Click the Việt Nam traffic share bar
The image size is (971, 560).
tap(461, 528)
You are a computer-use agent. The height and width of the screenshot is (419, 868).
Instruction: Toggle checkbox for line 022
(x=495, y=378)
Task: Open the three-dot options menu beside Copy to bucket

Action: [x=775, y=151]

--

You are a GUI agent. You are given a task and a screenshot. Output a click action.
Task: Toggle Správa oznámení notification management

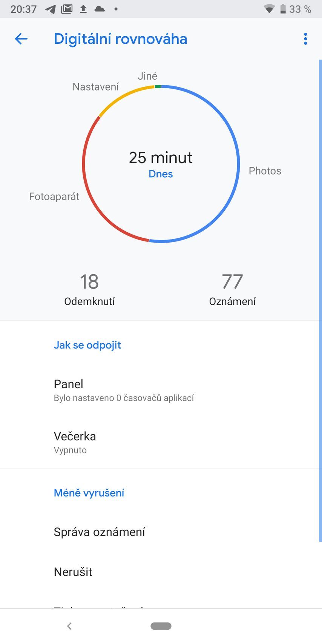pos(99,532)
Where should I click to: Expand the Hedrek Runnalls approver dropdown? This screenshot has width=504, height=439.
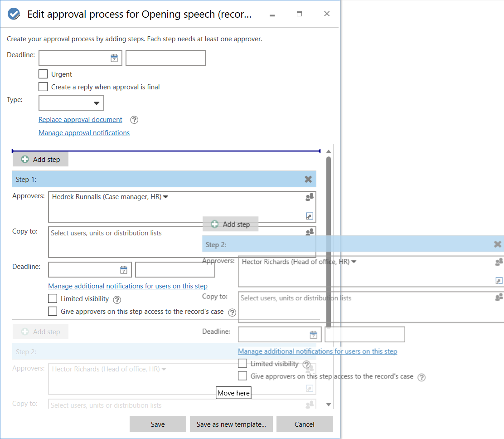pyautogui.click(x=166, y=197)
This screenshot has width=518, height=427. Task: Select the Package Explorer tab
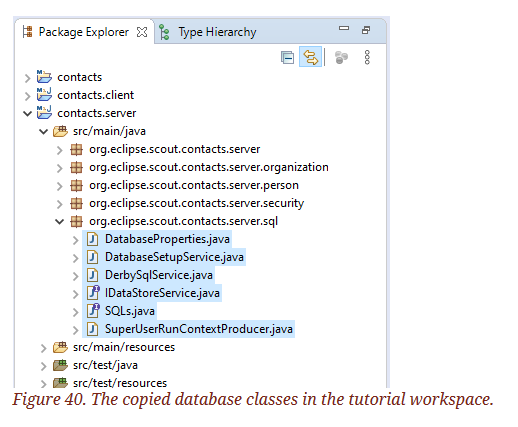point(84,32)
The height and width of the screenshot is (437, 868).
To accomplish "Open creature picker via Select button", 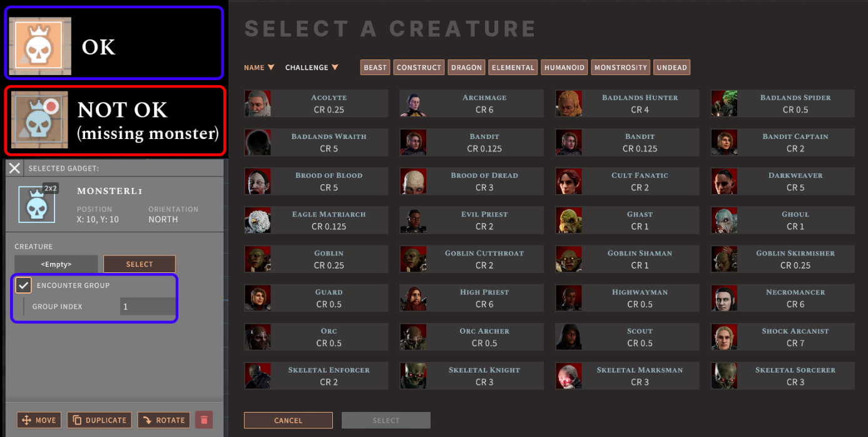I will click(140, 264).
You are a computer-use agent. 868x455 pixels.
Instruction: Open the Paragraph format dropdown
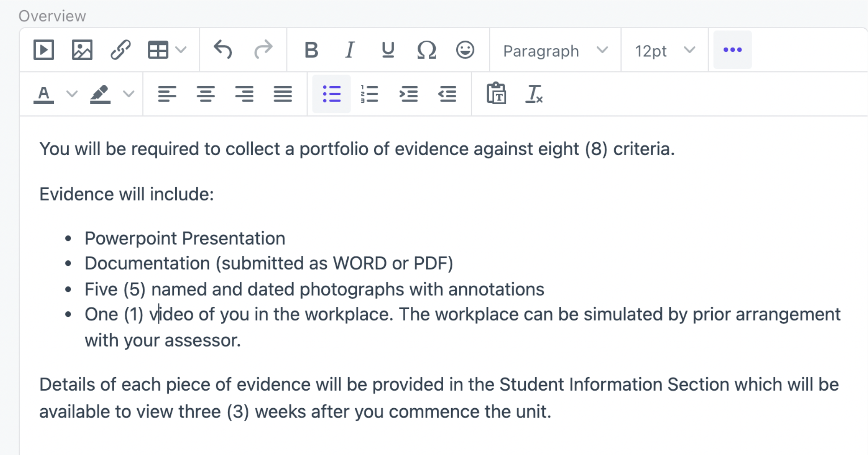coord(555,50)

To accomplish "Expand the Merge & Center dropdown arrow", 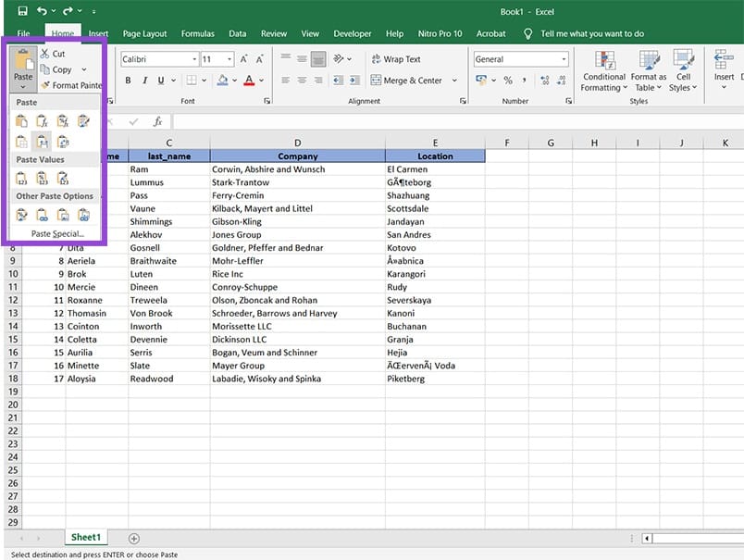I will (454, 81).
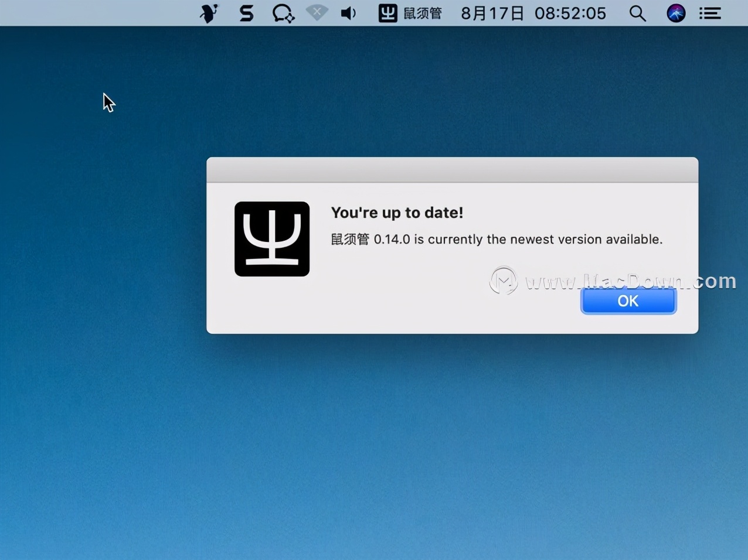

(What the task requires): Show the lines of the listing above with "computer".

(Solution for this problem):
You are a computer-use agent. The height and width of the screenshot is (419, 868).
You are a computer-use agent. 868x455 pixels.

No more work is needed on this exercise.